>> start TEXT EXTRACT

RE: fsck problems. Can't restore raid

"Leslie Rhorer" <lrhorer@xxxxxxxxxxx> · Sat, 26 Dec 2009 15:14:30 -0600

> Thanks, it was an array that was up and running for a long time, and all
> of a sudden, this happened.  so there were formatted and up and running
> fine.

	Well, you didn't quite answer my question.  Are the drives
partitioned, or not?

> If I run, `mdadm --examine /dev/sda` etc. on all my disks, I get the
> following error on all disks:
> mdadm: No md superblock detected on /dev/sda.
> thats on all disks... (sda, sdb, sdc, and sdd)

	Well, we know the array is at least partially assembling, so it is
finding at least some of the superblocks.  It sounds to me like perhaps the
drives are partitioned.

> When I run fdisk on /dev/sda I get the following error:
> Unable to read /dev/sda

	That sounds like a dead drive.  I suggest running SMART tests on it.
You might try changing the cable or moving it to another controller port.

>> end TEXT EXTRACT
>> start DATASET CONTENT

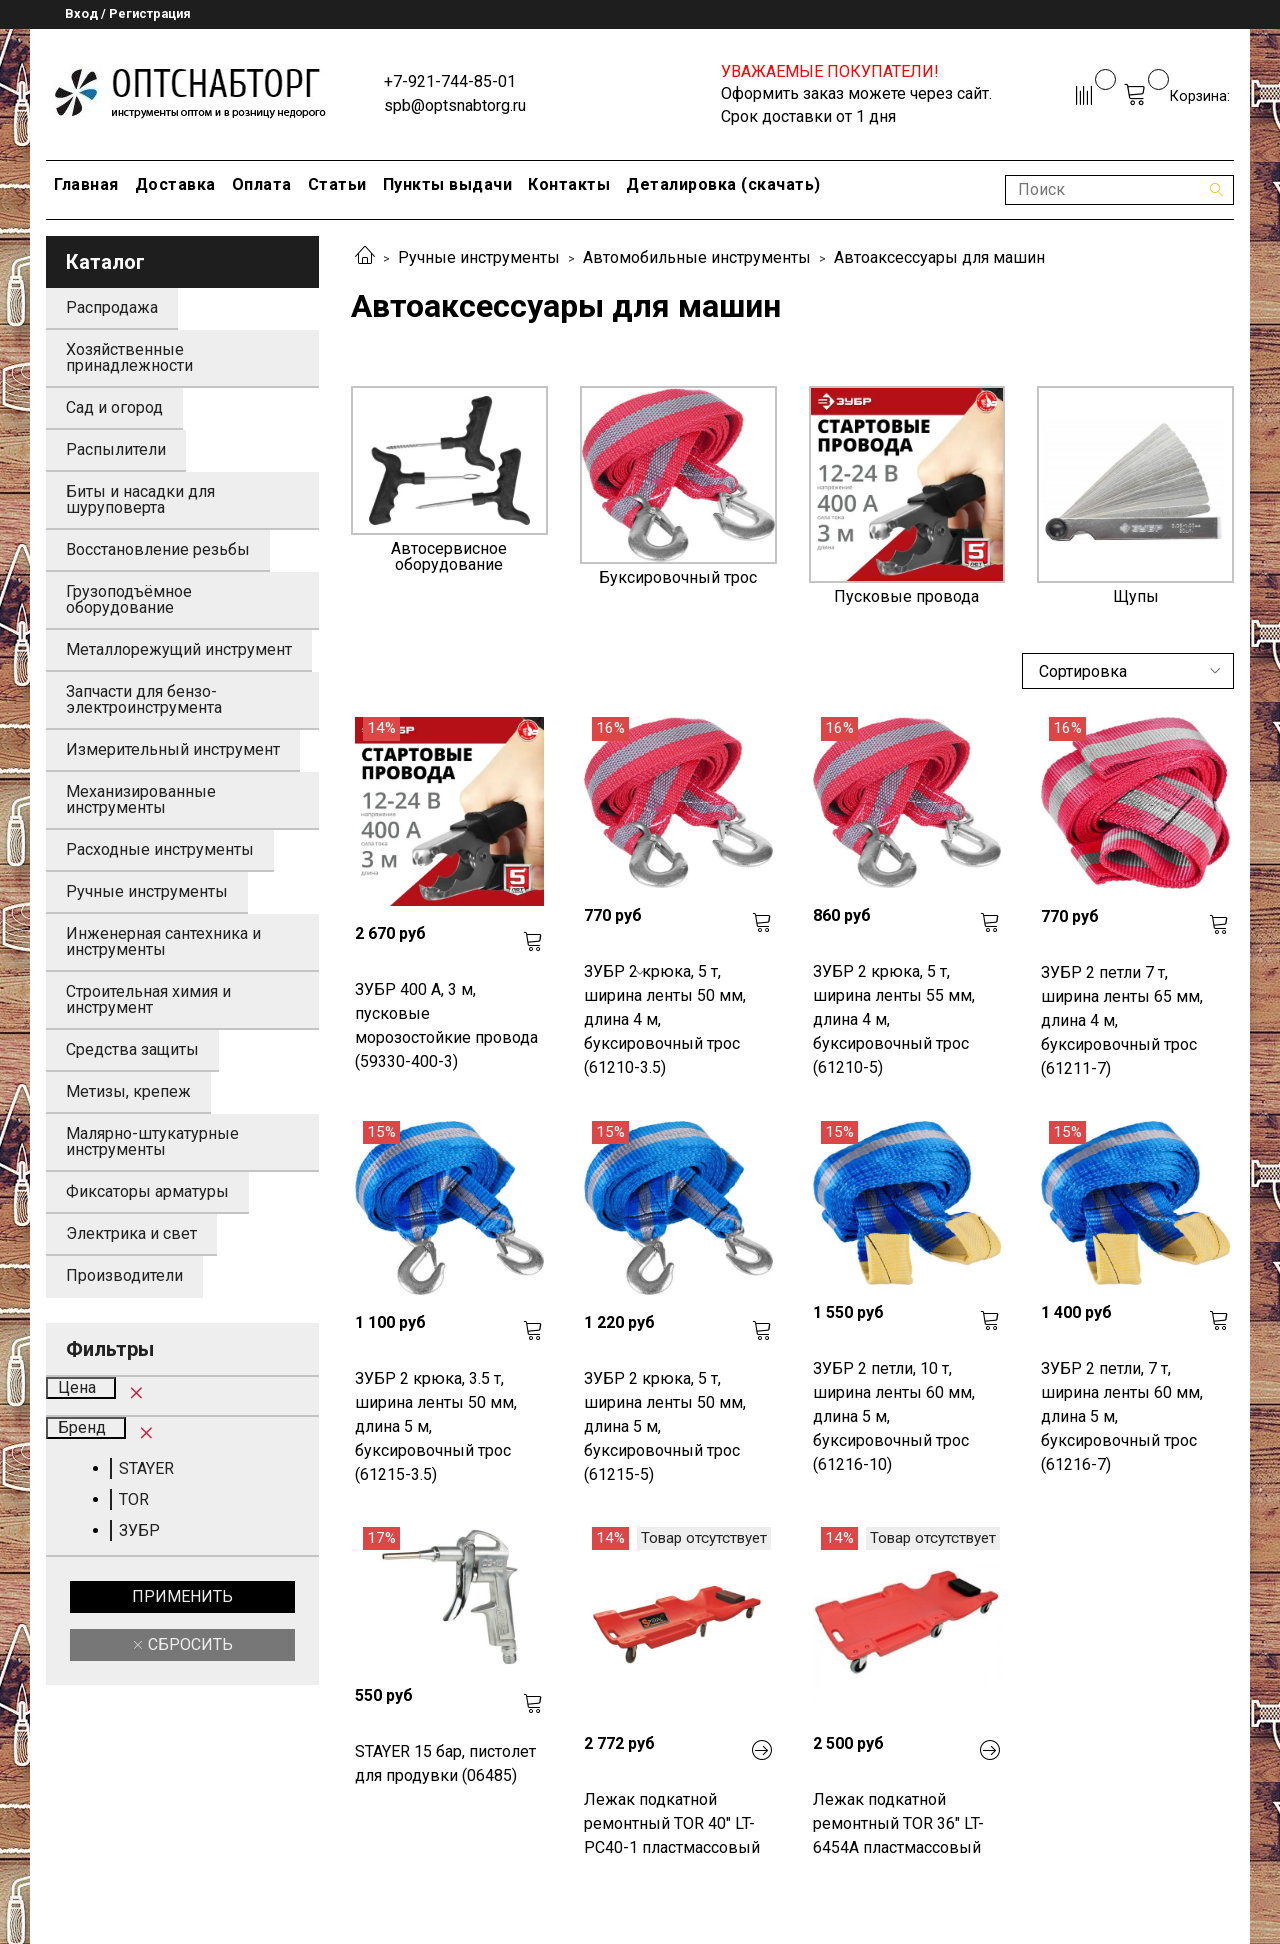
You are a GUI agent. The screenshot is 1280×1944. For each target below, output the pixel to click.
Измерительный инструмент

>> end DATASET CONTENT

:: PROBLEMS AND TASKS ::
a. Write out the passage of the RAID troubleshooting message from "RE: fsck problems." up to and including "partitioned, or not?".
b. For each statement, say whether it agrees with the RAID troubleshooting message, answering yes or no and quoting the deciding words: (i) The mdadm superblock error appears on all four disks. (ii) The reply advises replacing the failing drive right away. (iii) Running fdisk on /dev/sda gives an error.
c. Proceed with the RAID troubleshooting message from where it stops.
The listing is not needed here.

:: ANSWERS BY TASK ::
a.
RE: fsck problems. Can't restore raid

"Leslie Rhorer" <lrhorer@xxxxxxxxxxx> · Sat, 26 Dec 2009 15:14:30 -0600

> Thanks, it was an array that was up and running for a long time, and all
> of a sudden, this happened.  so there were formatted and up and running
> fine.

	Well, you didn't quite answer my question.  Are the drives
partitioned, or not?

b.
(i) Yes: "thats on all disks... (sda, sdb, sdc, and sdd)"
(ii) No: "I suggest running SMART tests on it."
(iii) Yes: "Unable to read /dev/sda"

c.
> However, running fdisk on all other disks shows that they are up and
> formatted with "raid" file type.

	Formatted, or partitioned?  You might post the output from fdisk
when you type "p" at the FDISK prompt.  At a guess, I would say perhaps your
drives are partitioned and the devices are /dev/sda1 (or 2, or 3, or 4,
...), /dev/sdb1, etc.  Try typing

`ls /dev/sd*`

and see what pops up.  There should be references to sda, sdb, etc.  If
there are also references to sdb1, sdb2, etc, then your drives have valid
partitions, and it is those (or some of them, at least) which are targets
for md.  Once you have determined which drives have which partitions, then
issue the commands

` mdadm --examine /dev/sdxy`, where x is "a", "b", "c", "d", etc., and y is
"1", "2", "3", etc., including only those values returned by the ls command.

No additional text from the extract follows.